_PROBLEM_
Within the material below, how many lines include the word "agent"? Only the number should be given.
________
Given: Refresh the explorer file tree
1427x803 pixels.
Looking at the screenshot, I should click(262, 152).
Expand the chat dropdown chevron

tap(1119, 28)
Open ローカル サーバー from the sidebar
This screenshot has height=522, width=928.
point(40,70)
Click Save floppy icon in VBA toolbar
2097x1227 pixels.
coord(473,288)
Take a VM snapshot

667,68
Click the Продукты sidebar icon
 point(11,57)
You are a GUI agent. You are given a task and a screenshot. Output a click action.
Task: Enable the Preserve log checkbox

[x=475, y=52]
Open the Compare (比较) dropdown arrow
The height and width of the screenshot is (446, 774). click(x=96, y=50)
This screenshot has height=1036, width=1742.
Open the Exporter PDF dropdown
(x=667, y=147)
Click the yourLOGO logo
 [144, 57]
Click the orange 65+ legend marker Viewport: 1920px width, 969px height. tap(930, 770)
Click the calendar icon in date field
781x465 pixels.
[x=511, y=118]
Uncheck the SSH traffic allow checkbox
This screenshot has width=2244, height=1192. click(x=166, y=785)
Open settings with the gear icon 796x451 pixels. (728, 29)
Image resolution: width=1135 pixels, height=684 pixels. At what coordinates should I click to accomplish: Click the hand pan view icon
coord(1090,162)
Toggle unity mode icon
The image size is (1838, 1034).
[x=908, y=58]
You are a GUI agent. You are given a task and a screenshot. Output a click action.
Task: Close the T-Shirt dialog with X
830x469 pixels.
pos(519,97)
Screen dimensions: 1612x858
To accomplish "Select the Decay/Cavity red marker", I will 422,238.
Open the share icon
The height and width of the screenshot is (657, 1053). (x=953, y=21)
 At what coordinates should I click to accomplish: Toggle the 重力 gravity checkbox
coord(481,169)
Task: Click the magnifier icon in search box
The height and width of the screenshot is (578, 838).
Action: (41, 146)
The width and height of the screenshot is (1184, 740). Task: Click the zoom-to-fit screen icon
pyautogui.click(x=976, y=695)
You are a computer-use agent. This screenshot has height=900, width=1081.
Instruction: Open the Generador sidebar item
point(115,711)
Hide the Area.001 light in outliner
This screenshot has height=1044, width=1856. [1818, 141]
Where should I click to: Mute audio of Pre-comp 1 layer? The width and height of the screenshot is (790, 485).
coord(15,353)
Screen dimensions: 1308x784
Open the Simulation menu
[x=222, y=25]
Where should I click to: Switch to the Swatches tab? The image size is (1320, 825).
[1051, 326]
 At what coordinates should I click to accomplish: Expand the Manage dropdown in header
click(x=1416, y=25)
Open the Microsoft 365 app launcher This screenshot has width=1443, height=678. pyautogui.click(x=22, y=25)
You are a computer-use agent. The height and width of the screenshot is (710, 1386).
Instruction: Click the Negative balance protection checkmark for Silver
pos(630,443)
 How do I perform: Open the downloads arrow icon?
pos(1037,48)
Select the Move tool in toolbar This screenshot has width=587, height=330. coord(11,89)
________
_WRITTEN SOLUTION_
4